American Electric Power Aktie: 3,26 Milliarden für Netzausbau

AEP erhält 3,26 Milliarden Dollar Staatsdarlehen für Stromnetzausbau in Texas. Barclays hebt Kursziel an, Quartalszahlen übertreffen Erwartungen.

Die Kernpunkte:
  • 3,26 Milliarden Dollar Kredit vom US-Energieministerium
  • Barclays erhöht Kursziel auf 138 US-Dollar
  • Gewinn je Aktie übertrifft Markterwartungen
  • Seit 116 Jahren ununterbrochene Dividendenzahlungen

Der US-Energieversorger American Electric Power (AEP) rüstet sein Stromnetz massiv für die Zukunft auf. Ein milliardenschweres Darlehen der US-Regierung soll den Ausbau im Bundesstaat Texas beschleunigen. Derweil signalisiert der Kapitalmarkt Vertrauen in die langfristige Strategie des Konzerns.

Die britische Bank Barclays hat das Kursziel für die Aktie von 136 auf 138 US-Dollar angehoben. Das Papier legte seit Jahresbeginn um über 21 Prozent zu. Aktuell notiert der Titel bei 120,12 Euro.

Staatshilfe für den Netzausbau

Das US-Energieministerium greift AEP Texas unter die Arme.

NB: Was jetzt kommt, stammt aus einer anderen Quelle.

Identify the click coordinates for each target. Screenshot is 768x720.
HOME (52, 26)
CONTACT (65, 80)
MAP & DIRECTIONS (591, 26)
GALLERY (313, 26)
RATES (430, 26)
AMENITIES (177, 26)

Ein Kredit über 3,26 Milliarden US-Dollar fließt in rund 100 Projekte zur Stromübertragung. Damit will das Unternehmen etwa 4.500 Kilometer neue Leitungen bauen.

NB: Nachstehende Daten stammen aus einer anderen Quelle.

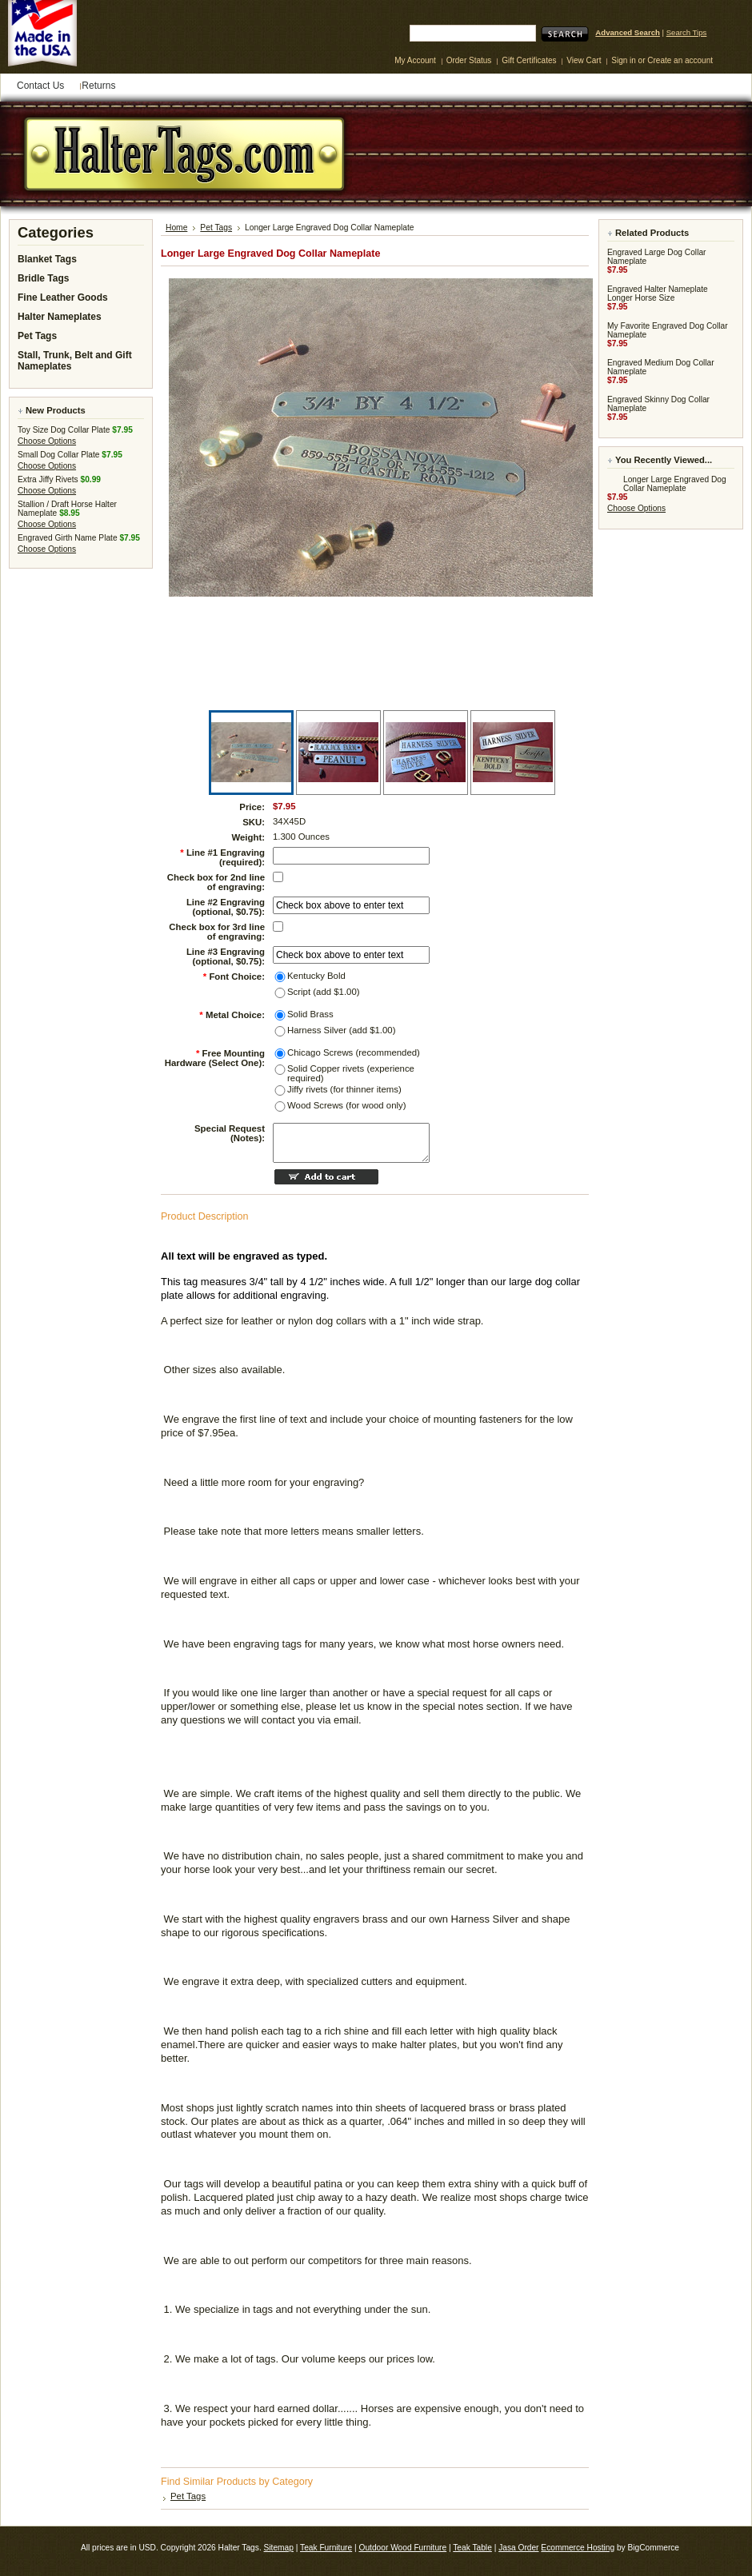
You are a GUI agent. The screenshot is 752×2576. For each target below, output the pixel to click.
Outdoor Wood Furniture (402, 2547)
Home (176, 227)
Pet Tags (37, 335)
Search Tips (686, 32)
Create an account (680, 60)
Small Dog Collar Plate (58, 454)
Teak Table (472, 2547)
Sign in (623, 60)
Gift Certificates (529, 60)
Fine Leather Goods (63, 297)
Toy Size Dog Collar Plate (64, 429)
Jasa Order (518, 2547)
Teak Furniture (326, 2547)
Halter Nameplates (60, 316)
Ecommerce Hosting (577, 2547)
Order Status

Der Ausbau soll den wachsenden Energiehunger von Rechenzentren und Fabriken stillen. Über einen Zeitraum von 30 Jahren erwartet das Unternehmen dadurch Kosteneinsparungen von 645 Millionen US-Dollar. Im gleichen Schritt verbessert der Versorger die Zuverlässigkeit seines Stromnetzes.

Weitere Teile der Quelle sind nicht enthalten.